◆ Passage ◆

You are viewing a plain text version of this content. The canonical link for it is here.
Posted to issues@iceberg.apache.org by GitBox <gi...@apache.org> on 2021/06/18 21:11:14 UTC
[GitHub] [iceberg] rdblue commented on a change in pull request #2560: Spark: add spark extension for identifier fields

rdblue commented on a change in pull request #2560:
URL: https://github.com/apache/iceberg/pull/2560#discussion_r653856249



##########
File path: spark3-extensions/src/main/antlr/org.apache.spark.sql.catalyst.parser.extensions/IcebergSqlExtensions.g4
##########
@@ -71,6 +71,8 @@ statement
     | ALTER TABLE multipartIdentifier DROP PARTITION FIELD transform                        #dropPartitionField
     | ALTER TABLE multipartIdentifier REPLACE PARTITION FIELD transform WITH transform (AS name=identifier)? #replacePartitionField
     | ALTER TABLE multipartIdentifier WRITE writeSpec                                       #setWriteDistributionAndOrdering
+    | ALTER TABLE table=multipartIdentifier SET IDENTIFIER_KW FIELDS '(' fields+=multipartIdentifier (',' fields+=multipartIdentifier)* ')' #setIdentifierFields

Review comment:
       My comment was based on similar reasoning for other DDL. For example, it is better to support both `ADD COLUMNS` and `ADD COLUMN` interchangeably so that users don't get needless syntax errors when they use a plural or singular term with the "wrong" number of columns.
   
   I think that the problem extending that to this is that it isn't clear that `SET IDENTIFIER FIELD x` actually replaces all existing identifier fields, which I think is why you're mentioning not wanting to use the `ADD IDENTIFIER FIELD` syntax. I think that if there is confusion now, then there would be more confusion for users, so maybe it is better to only support `SET IDENTIFIER FIELDS (...)`. Though I would make the parens optional.
   
   > . . . given that all Hive DDLs are in this batch format
   
   I don't think that we want to take inspiration from Hive very much. Better to use Postgres or Trino as reference points.

◆ Short task A ◆
Print the rows verbatim, beginning with the first row and going on through the line with "coord(291,209)".

◆ Dataset ◆
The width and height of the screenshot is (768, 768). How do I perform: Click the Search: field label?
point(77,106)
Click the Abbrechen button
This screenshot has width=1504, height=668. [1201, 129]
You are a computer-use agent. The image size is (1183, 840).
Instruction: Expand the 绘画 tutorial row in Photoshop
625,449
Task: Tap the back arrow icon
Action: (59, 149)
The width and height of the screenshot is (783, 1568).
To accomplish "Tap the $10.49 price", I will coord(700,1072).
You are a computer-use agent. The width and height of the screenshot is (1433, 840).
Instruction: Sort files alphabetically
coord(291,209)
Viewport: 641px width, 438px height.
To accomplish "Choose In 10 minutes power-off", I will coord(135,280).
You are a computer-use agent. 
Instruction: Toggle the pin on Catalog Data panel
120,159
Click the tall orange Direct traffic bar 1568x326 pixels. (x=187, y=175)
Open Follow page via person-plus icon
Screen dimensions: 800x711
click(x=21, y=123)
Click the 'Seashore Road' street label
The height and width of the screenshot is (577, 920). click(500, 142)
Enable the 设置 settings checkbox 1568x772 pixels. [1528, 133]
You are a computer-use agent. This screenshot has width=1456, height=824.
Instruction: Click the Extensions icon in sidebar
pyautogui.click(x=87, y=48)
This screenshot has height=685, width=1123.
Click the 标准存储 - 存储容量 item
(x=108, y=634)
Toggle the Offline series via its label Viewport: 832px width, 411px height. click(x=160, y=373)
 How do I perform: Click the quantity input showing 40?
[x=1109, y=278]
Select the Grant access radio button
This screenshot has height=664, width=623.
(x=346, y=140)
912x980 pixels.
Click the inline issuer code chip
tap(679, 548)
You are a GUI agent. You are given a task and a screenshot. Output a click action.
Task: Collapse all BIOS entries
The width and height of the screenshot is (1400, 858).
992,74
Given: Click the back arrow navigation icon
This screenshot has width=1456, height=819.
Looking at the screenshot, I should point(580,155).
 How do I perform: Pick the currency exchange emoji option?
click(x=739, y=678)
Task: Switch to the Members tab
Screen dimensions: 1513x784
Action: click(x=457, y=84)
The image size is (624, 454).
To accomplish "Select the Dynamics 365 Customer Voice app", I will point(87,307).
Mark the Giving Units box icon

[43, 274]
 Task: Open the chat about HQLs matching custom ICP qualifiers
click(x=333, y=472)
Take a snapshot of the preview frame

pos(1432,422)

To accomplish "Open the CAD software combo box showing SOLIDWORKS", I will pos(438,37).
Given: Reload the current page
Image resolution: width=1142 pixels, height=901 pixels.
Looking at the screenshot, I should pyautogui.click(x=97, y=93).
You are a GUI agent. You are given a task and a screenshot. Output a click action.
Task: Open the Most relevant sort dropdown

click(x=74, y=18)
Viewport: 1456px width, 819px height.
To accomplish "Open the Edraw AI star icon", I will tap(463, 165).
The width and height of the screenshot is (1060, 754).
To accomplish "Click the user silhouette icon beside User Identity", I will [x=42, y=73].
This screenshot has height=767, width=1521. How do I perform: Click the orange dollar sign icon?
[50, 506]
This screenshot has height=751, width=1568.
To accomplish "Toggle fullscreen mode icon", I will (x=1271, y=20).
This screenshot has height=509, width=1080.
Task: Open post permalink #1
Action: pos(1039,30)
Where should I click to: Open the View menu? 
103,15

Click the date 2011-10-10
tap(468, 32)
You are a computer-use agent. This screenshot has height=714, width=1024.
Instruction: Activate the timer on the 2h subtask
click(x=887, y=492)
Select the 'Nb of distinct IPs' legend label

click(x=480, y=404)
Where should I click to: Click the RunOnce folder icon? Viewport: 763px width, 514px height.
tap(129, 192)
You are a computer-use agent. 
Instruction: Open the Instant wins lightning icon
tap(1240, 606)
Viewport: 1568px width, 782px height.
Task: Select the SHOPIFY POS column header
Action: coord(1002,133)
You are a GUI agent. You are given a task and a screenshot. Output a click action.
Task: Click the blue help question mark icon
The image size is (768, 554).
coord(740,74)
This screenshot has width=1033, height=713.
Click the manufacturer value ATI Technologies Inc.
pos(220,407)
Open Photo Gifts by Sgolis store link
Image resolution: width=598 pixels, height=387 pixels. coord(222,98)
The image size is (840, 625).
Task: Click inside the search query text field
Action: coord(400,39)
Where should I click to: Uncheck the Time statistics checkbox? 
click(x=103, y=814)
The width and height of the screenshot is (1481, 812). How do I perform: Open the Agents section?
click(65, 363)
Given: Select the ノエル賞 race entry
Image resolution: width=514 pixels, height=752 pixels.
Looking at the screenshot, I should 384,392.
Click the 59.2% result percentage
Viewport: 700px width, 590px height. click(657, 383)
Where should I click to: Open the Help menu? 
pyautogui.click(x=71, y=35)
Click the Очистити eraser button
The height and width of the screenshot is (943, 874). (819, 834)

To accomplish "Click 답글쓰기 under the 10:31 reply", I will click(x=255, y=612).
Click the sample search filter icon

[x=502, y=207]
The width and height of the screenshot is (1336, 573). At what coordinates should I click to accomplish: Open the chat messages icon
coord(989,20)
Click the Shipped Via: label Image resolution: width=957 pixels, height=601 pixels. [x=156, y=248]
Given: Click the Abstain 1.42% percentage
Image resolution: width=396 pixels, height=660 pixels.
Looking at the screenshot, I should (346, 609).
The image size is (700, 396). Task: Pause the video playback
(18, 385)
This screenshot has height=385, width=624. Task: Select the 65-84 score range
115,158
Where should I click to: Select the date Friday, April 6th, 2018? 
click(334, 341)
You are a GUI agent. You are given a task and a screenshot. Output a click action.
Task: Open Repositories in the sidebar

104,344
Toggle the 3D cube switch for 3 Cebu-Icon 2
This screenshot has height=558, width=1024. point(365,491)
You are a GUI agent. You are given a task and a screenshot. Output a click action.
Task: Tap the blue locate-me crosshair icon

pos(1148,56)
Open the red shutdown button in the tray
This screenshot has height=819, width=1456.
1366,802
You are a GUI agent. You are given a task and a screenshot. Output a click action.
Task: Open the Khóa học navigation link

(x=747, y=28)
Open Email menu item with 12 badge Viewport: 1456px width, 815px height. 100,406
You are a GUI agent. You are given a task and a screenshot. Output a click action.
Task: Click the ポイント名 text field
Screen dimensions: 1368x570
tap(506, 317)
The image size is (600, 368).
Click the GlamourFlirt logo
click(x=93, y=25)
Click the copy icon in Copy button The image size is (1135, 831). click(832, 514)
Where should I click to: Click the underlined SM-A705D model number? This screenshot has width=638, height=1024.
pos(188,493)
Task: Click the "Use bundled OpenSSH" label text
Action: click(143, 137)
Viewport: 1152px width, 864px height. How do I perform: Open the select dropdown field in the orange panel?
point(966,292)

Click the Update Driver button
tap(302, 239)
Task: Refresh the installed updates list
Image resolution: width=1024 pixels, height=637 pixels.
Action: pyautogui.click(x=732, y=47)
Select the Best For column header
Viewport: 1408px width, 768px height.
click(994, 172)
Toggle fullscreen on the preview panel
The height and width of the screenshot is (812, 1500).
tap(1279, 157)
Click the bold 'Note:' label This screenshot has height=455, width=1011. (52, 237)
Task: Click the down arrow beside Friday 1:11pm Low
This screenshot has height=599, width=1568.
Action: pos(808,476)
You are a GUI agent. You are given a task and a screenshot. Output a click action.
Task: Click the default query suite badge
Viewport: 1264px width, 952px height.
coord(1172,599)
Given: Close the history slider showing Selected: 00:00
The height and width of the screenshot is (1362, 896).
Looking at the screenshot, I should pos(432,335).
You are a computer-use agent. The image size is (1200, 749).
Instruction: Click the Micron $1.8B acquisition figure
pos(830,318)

◆ Short task B ◆
Proceed with the review thread on the identifier-fields syntax, picking up after its last sentence.

◆ Reply A ◆
The width and height of the screenshot is (768, 768). How do I perform: Click the Search: field label?
point(77,106)
Click the Abbrechen button
This screenshot has width=1504, height=668. [1201, 129]
You are a computer-use agent. The image size is (1183, 840).
Instruction: Expand the 绘画 tutorial row in Photoshop
625,449
Task: Tap the back arrow icon
Action: (59, 149)
The width and height of the screenshot is (783, 1568).
To accomplish "Tap the $10.49 price", I will coord(700,1072).
You are a computer-use agent. The width and height of the screenshot is (1433, 840).
Instruction: Sort files alphabetically
coord(291,209)

◆ Reply B ◆
   > If we want to have a way to only add new fields without the need to know current fields, I can also add a ADD IDENTIFIER FIELDS.
   
   This wasn't my intent and I would not want to have confusion, so let's not allow using `FIELD` interchangeably.

##########
File path: spark3-extensions/src/main/antlr/org.apache.spark.sql.catalyst.parser.extensions/IcebergSqlExtensions.g4
##########
@@ -71,6 +71,8 @@ statement
     | ALTER TABLE multipartIdentifier DROP PARTITION FIELD transform                        #dropPartitionField
     | ALTER TABLE multipartIdentifier REPLACE PARTITION FIELD transform WITH transform (AS name=identifier)? #replacePartitionField
     | ALTER TABLE multipartIdentifier WRITE writeSpec                                       #setWriteDistributionAndOrdering
+    | ALTER TABLE table=multipartIdentifier SET IDENTIFIER_KW FIELDS '(' fields+=multipartIdentifier (',' fields+=multipartIdentifier)* ')' #setIdentifierFields

Review comment:
       Yeah, I would make it possible to use that syntax. No need for users to remember that they need parens when we don't actually need them to parse correctly.




-- 
This is an automated message from the Apache Git Service.
To respond to the message, please log on to GitHub and use the
URL above to go to the specific comment.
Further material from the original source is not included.